Xtandi During AS Reduced Progression Risk in Early Prostate CancerJune 16, 2022
Patients with low- or intermediate-risk localized prostate cancer who received enzalutamide (Xtandi) monotherapy saw a reduced risk of cancer progression, according to a randomized phase II trial.
Among 227 patients on active surveillance (AS), treatment with enzalutamide reduced the risk of pathological or therapeutic prostate cancer progression by 46% compared with AS alone (HR 0.54, 95% CI 0.33-0.89, P=0.02), reported Neal Shore, MD, of Carolina Urologic Research Center in Myrtle Beach, South Carolina.
Enzalutamide monotherapy also delayed prostate-specific antigen (PSA) progression by 6 months versus AS alone (HR 0.71, 95% CI 0.53-0.97, P=0.03), they noted in JAMA Oncology.
This study “represents the first trial to compare the effects of a novel androgen receptor antagonist as monotherapy versus AS in patients with low-risk or intermediate-risk localized prostate cancer,” Shore and team wrote. “Results suggest that enzalutamide may offer an alternative short-term treatment option for this patient population, potentially reducing the need for more aggressive treatment approaches.”
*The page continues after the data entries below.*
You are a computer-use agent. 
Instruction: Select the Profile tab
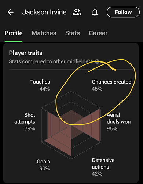point(14,33)
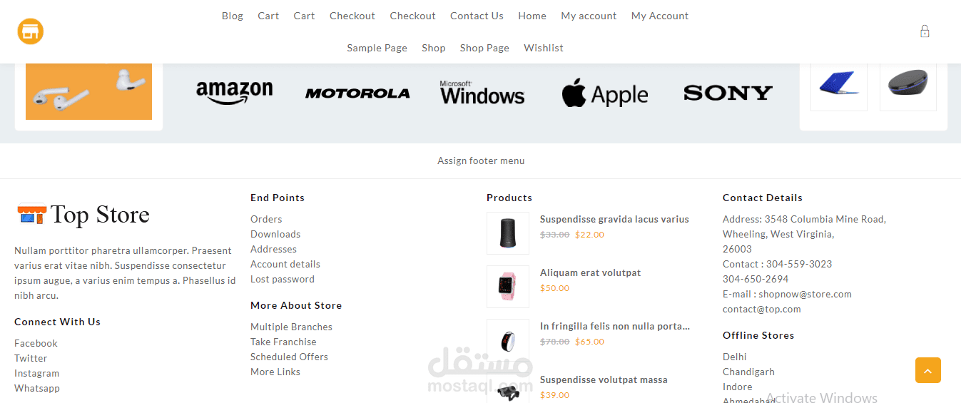Click the orange store logo icon
Image resolution: width=961 pixels, height=403 pixels.
pyautogui.click(x=31, y=31)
In other findings, the odds of a negative biopsy were significantly higher at 1 year for enzalutamide patients (OR 3.5, 95% CI 1.76-6.92, P<0.001), and while there were more patients with a negative biopsy at 2 years, the difference was not statistically significant (OR 1.6, 95% 0.66-4.00, P=0.29).
Likewise, the odds of a secondary rise in serum PSA levels were significantly reduced at 1 year (OR 0.1, 95% CI 0.08-0.26, P<0.001), but not 2 years (OR 1.1, 95% CI 0.37-3.53, P=0.81).
In an accompanying commentary, Susan Halabi, PhD, of Duke University Medical Center in Durham, North Carolina, and colleagues pointed out that outcomes between the two groups were similar at 2 years after cessation of enzalutamide, “suggesting that the natural history of the tumor may not have been altered but patients in the enzalutamide arm had different growth kinetics while receiving active enzalutamide treatment.”
“Whether this will translate into substantially delaying or abrogating the need for definitive therapy for a cohort of patients will require longer follow-up,” they added.
Patient-reported outcomes were not significantly worse with enzalutamide, with the exception of sexual and physical function, which resolved at 24 months after treatment cessation.
While the data are “encouraging,” this study does not identify which patients will benefit from early intervention with enzalutamide, the commentators noted. “It is critical that patients with low-risk or intermediate-risk prostate cancer be followed for at least a decade with studies that are sufficiently powered to detect those differences in outcomes in various subsets of patients.”
For this open-label study, 227 patients on AS from 66 U.S. and Canadian sites were randomized 1:1 to enzalutamide 160 mg or continued AS alone. From June 2016 to August 2020, patients were monitored for 1 year of treatment and up to 2 years of follow-up. Mean age was 66, 90% were white, and 9.3% were Black.
The primary endpoint was time to pathological or therapeutic prostate cancer progression. Secondary endpoints included incidence of a negative biopsy, incidence of a secondary rise in serum PSA levels at 1 and 2 years, and time to PSA progression.
Just 74.6% of the men treated with enzalutamide and 70.8% of those in the AS-alone arm completed 1 year of AS, “highlighting one of the challenges of AS protocols,” Halabi and colleagues noted.
As for safety, patients treated with enzalutamide had a higher incidence of adverse events (AEs) than patients on AS alone (92.0% vs 54.9%) during the 1-year treatment period, most grade 1 or 2.
The most commonly reported AEs during treatment with enzalutamide were fatigue (55.4%), gynecomastia (36.6%), nipple pain (30.4%), breast tenderness (25.9%), and erectile dysfunction (17.9%), while the only AE that occurred in 5% or more of patients in the AS arm was hypertension (7.1%).
Drug-related AEs were reported in 99 men (88.4%), with 2.7% considered serious and 7.1% leading to study drug discontinuation.
Three patients in the enzalutamide arm died, none of whom were receiving the drug at the time of death, and none considered treatment-related.
This study was funded by Astellas Pharma and Pfizer, the co-developers of enzalutamide.
Shore reported personal fees from Astellas and Pfizer during the conduct of the study, as well as personal fees from Bayer, AstraZeneca, Janssen, Dendreon, Sanofi, Myovant, and Merck outside the submitted work.
Co-authors reported multiple relationships with industry.
Halabi reported no disclosures. One of the commentary co-authors reported clinical trial support from Novartis outside the submitted work.